WHAT THE TASK REQUIRES -> Please set down every entry below exactly as given.

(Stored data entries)
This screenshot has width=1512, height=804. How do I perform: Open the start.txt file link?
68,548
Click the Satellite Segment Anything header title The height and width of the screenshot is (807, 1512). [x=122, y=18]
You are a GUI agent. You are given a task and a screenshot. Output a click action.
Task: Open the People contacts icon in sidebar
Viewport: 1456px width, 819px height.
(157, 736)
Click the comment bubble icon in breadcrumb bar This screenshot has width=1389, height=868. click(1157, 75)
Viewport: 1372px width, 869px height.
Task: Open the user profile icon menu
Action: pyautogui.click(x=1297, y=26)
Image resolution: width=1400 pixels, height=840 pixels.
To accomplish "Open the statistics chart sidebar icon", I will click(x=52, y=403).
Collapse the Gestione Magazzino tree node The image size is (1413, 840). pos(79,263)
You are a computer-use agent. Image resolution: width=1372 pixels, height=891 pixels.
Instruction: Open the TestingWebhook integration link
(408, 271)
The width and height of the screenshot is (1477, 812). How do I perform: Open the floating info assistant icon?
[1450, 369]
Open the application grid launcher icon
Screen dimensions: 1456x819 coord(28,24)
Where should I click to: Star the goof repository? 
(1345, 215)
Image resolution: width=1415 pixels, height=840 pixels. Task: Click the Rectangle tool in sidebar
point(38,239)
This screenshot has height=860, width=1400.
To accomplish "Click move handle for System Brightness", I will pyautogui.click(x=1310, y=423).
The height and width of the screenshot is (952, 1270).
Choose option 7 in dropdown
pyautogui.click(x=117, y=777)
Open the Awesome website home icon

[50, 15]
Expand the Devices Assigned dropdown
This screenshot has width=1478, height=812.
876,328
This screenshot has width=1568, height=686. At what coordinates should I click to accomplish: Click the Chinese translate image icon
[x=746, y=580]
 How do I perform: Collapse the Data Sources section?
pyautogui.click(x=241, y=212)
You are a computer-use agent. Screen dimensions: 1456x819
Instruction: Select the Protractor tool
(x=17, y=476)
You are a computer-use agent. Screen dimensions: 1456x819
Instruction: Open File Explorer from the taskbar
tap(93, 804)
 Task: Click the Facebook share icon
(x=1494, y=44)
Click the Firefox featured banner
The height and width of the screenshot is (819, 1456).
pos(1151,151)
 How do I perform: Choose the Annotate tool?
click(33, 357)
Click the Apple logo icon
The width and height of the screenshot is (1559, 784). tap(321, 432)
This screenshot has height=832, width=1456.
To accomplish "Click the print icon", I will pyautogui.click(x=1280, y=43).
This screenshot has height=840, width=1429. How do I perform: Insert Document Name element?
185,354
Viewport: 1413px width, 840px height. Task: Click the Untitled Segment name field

TASK RESULT ->
This screenshot has width=1512, height=804. How do I perform: Open the start.txt file link?
68,548
Click the Satellite Segment Anything header title The height and width of the screenshot is (807, 1512). [x=122, y=18]
You are a GUI agent. You are given a task and a screenshot. Output a click action.
Task: Open the People contacts icon in sidebar
Viewport: 1456px width, 819px height.
(157, 736)
Click the comment bubble icon in breadcrumb bar This screenshot has width=1389, height=868. click(1157, 75)
Viewport: 1372px width, 869px height.
Task: Open the user profile icon menu
Action: pyautogui.click(x=1297, y=26)
Image resolution: width=1400 pixels, height=840 pixels.
To accomplish "Open the statistics chart sidebar icon", I will click(x=52, y=403).
Collapse the Gestione Magazzino tree node The image size is (1413, 840). pos(79,263)
You are a computer-use agent. Image resolution: width=1372 pixels, height=891 pixels.
Instruction: Open the TestingWebhook integration link
(408, 271)
The width and height of the screenshot is (1477, 812). How do I perform: Open the floating info assistant icon?
[1450, 369]
Open the application grid launcher icon
Screen dimensions: 1456x819 coord(28,24)
Where should I click to: Star the goof repository? 
(1345, 215)
Image resolution: width=1415 pixels, height=840 pixels. Task: Click the Rectangle tool in sidebar
point(38,239)
This screenshot has height=860, width=1400.
To accomplish "Click move handle for System Brightness", I will pyautogui.click(x=1310, y=423).
The height and width of the screenshot is (952, 1270).
Choose option 7 in dropdown
pyautogui.click(x=117, y=777)
Open the Awesome website home icon

[50, 15]
Expand the Devices Assigned dropdown
This screenshot has width=1478, height=812.
876,328
This screenshot has width=1568, height=686. At what coordinates should I click to accomplish: Click the Chinese translate image icon
[x=746, y=580]
 How do I perform: Collapse the Data Sources section?
pyautogui.click(x=241, y=212)
You are a computer-use agent. Screen dimensions: 1456x819
Instruction: Select the Protractor tool
(x=17, y=476)
You are a computer-use agent. Screen dimensions: 1456x819
Instruction: Open File Explorer from the taskbar
tap(93, 804)
 Task: Click the Facebook share icon
(x=1494, y=44)
Click the Firefox featured banner
The height and width of the screenshot is (819, 1456).
pos(1151,151)
 How do I perform: Choose the Annotate tool?
click(33, 357)
Click the Apple logo icon
The width and height of the screenshot is (1559, 784). tap(321, 432)
This screenshot has height=832, width=1456.
To accomplish "Click the print icon", I will pyautogui.click(x=1280, y=43).
This screenshot has height=840, width=1429. How do I perform: Insert Document Name element?
185,354
Viewport: 1413px width, 840px height. Task: Click the Untitled Segment name field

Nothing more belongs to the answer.